Castleton University enjoys a track record of success in its endeavors. During a time of decreasing college enrollments in the region, Castleton’s student body has actually grown. Castleton’s students enjoy modern, well-cared-for facilities. The campus hosts camps and athletic events for Vermonters of all ages, and in the past weeks, the university’s Spartan Arena has been converted into an emergency pandemic overflow site through partnership with the Rutland Regional Medical Center.
This does not mean Castleton has avoided the challenges facing higher education, and the Covid-19 crisis has raised new and unprecedented ones. For a number of years, Castleton has been doing more with less. State funding makes up only a small percentage of Castleton’s budget. In 2018, shortfalls forced the university community to endure painful layoffs. Through dedication to responsible fiscal management, Castleton’s leadership team tamed these deficits and began to replenish reserves before incurring Covid-19-related costs.
The university’s faculty and staff also realize the need to seek outside sources of funding. Their efforts have secured approximately $8 million in grants in this fiscal year alone. Over the past seven years, the members of the natural sciences faculty have raised more than $1.5 million in outside research support, and the federal government has chosen to invest in Castleton with very prestigious grants, including a McNair Scholars Grant, which prepares students in underrepresented groups for graduate school, and a $2.25 million Title III Grant, which funds student retention efforts.
Castleton University’s innovators have also pioneered new ways of delivering higher education. In the past year, faculty and staff have developed unique partnerships with employers at Southwestern Vermont Healthcare in Bennington and the Killington Mountain Resort, where hospitality management students live and work while earning their degree.
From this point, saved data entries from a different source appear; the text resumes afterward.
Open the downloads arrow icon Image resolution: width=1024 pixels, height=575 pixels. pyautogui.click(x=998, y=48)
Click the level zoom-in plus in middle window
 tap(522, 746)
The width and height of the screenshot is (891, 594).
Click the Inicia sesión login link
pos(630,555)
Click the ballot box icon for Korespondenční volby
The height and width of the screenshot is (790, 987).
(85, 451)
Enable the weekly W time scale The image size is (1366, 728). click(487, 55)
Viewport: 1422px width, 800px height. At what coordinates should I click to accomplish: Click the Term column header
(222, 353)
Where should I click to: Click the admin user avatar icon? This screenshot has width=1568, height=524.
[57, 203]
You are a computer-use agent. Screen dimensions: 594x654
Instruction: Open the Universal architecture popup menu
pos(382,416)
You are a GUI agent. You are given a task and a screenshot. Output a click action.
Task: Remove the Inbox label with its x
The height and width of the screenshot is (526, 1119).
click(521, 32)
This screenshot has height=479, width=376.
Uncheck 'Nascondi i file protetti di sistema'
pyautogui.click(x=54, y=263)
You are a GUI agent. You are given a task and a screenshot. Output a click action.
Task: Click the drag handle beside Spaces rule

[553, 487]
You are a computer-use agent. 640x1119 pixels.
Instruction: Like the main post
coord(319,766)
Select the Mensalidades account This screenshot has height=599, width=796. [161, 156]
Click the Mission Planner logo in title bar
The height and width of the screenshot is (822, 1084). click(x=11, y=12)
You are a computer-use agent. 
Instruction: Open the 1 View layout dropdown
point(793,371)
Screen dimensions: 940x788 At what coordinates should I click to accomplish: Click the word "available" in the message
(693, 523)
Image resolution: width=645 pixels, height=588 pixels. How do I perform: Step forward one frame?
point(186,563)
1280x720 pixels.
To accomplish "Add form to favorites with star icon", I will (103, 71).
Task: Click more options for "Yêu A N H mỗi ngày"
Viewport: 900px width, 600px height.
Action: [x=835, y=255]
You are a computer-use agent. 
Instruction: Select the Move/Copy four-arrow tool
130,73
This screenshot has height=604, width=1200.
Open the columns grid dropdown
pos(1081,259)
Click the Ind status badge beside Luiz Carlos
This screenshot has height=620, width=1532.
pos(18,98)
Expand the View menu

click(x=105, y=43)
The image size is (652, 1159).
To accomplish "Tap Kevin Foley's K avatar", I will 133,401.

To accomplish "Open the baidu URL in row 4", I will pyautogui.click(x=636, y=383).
The university also continues to launch new online programs in high-demand fields, including a masters of business administration and a proposed associate’s degree in speech language pathology. Castleton’s psychology department recently crafted an accelerated baccalaureate program, and the university has become an important dual-enrollment destination for local high school seniors.
In short, Castleton University occupies an invaluable place in Vermont’s educational landscape. The creative minds at CU are already boldly reimagining the future of higher education in the state. The people of Vermont should feel certain that continued investment in Castleton will result in further growth.
Andre M. Fleche is a professor of history and faculty assembly president at Castleton University.